**AIM OF THE EXERCISE:** When you write the records again, keep every line exactly as it was.
START SOURCE MATERIAL
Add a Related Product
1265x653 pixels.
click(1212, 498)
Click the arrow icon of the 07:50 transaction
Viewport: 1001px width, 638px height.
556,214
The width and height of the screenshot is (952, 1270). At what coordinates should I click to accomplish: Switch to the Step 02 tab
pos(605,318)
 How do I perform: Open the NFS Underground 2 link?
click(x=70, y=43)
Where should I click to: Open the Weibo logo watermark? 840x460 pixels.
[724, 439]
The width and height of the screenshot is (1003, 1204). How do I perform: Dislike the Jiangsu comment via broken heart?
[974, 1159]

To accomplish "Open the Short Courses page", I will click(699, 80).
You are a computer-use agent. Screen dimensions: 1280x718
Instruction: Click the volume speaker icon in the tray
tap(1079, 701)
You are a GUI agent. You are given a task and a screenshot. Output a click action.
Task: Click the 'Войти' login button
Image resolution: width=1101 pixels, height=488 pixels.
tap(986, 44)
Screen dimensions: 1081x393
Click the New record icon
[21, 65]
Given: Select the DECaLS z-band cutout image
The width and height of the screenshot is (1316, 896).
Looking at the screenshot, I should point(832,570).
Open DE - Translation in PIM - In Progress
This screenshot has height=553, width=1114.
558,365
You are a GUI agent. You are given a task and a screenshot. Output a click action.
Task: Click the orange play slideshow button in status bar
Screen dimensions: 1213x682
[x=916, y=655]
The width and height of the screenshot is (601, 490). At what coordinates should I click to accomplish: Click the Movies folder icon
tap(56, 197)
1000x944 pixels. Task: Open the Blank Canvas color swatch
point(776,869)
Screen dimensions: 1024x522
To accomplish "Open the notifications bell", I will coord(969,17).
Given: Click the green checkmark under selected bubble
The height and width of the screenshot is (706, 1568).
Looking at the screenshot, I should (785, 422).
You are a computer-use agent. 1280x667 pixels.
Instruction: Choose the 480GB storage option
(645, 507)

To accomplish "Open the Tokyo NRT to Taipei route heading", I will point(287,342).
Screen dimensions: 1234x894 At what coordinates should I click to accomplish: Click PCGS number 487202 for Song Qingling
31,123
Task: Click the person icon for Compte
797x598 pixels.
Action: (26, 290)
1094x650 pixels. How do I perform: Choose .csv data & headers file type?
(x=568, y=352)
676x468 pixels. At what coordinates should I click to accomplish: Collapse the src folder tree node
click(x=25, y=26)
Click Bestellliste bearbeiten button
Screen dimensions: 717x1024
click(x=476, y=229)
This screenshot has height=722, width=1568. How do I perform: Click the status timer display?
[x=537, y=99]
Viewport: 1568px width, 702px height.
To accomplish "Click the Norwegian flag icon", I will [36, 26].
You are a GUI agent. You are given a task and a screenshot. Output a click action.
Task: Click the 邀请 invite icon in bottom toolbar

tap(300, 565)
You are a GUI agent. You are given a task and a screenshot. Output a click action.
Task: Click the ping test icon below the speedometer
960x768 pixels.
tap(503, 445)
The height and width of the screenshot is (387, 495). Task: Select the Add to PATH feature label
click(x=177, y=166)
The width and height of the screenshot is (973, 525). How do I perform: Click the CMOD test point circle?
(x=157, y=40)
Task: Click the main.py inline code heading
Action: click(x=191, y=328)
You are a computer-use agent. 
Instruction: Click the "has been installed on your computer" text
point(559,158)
END SOURCE MATERIAL
**RESPONSE TO THE TASK:**
Add a Related Product
1265x653 pixels.
click(1212, 498)
Click the arrow icon of the 07:50 transaction
Viewport: 1001px width, 638px height.
556,214
The width and height of the screenshot is (952, 1270). At what coordinates should I click to accomplish: Switch to the Step 02 tab
pos(605,318)
 How do I perform: Open the NFS Underground 2 link?
click(x=70, y=43)
Where should I click to: Open the Weibo logo watermark? 840x460 pixels.
[724, 439]
The width and height of the screenshot is (1003, 1204). How do I perform: Dislike the Jiangsu comment via broken heart?
[974, 1159]

To accomplish "Open the Short Courses page", I will click(699, 80).
You are a computer-use agent. Screen dimensions: 1280x718
Instruction: Click the volume speaker icon in the tray
tap(1079, 701)
You are a GUI agent. You are given a task and a screenshot. Output a click action.
Task: Click the 'Войти' login button
Image resolution: width=1101 pixels, height=488 pixels.
tap(986, 44)
Screen dimensions: 1081x393
Click the New record icon
[21, 65]
Given: Select the DECaLS z-band cutout image
The width and height of the screenshot is (1316, 896).
Looking at the screenshot, I should point(832,570).
Open DE - Translation in PIM - In Progress
This screenshot has height=553, width=1114.
558,365
You are a GUI agent. You are given a task and a screenshot. Output a click action.
Task: Click the orange play slideshow button in status bar
Screen dimensions: 1213x682
[x=916, y=655]
The width and height of the screenshot is (601, 490). At what coordinates should I click to accomplish: Click the Movies folder icon
tap(56, 197)
1000x944 pixels. Task: Open the Blank Canvas color swatch
point(776,869)
Screen dimensions: 1024x522
To accomplish "Open the notifications bell", I will coord(969,17).
Given: Click the green checkmark under selected bubble
The height and width of the screenshot is (706, 1568).
Looking at the screenshot, I should (785, 422).
You are a computer-use agent. 1280x667 pixels.
Instruction: Choose the 480GB storage option
(645, 507)

To accomplish "Open the Tokyo NRT to Taipei route heading", I will point(287,342).
Screen dimensions: 1234x894 At what coordinates should I click to accomplish: Click PCGS number 487202 for Song Qingling
31,123
Task: Click the person icon for Compte
797x598 pixels.
Action: (26, 290)
1094x650 pixels. How do I perform: Choose .csv data & headers file type?
(x=568, y=352)
676x468 pixels. At what coordinates should I click to accomplish: Collapse the src folder tree node
click(x=25, y=26)
Click Bestellliste bearbeiten button
Screen dimensions: 717x1024
click(x=476, y=229)
This screenshot has height=722, width=1568. How do I perform: Click the status timer display?
[x=537, y=99]
Viewport: 1568px width, 702px height.
To accomplish "Click the Norwegian flag icon", I will [36, 26].
You are a GUI agent. You are given a task and a screenshot. Output a click action.
Task: Click the 邀请 invite icon in bottom toolbar

tap(300, 565)
You are a GUI agent. You are given a task and a screenshot. Output a click action.
Task: Click the ping test icon below the speedometer
960x768 pixels.
tap(503, 445)
The height and width of the screenshot is (387, 495). Task: Select the Add to PATH feature label
click(x=177, y=166)
The width and height of the screenshot is (973, 525). How do I perform: Click the CMOD test point circle?
(x=157, y=40)
Task: Click the main.py inline code heading
Action: click(x=191, y=328)
You are a computer-use agent. 
Instruction: Click the "has been installed on your computer" text
point(559,158)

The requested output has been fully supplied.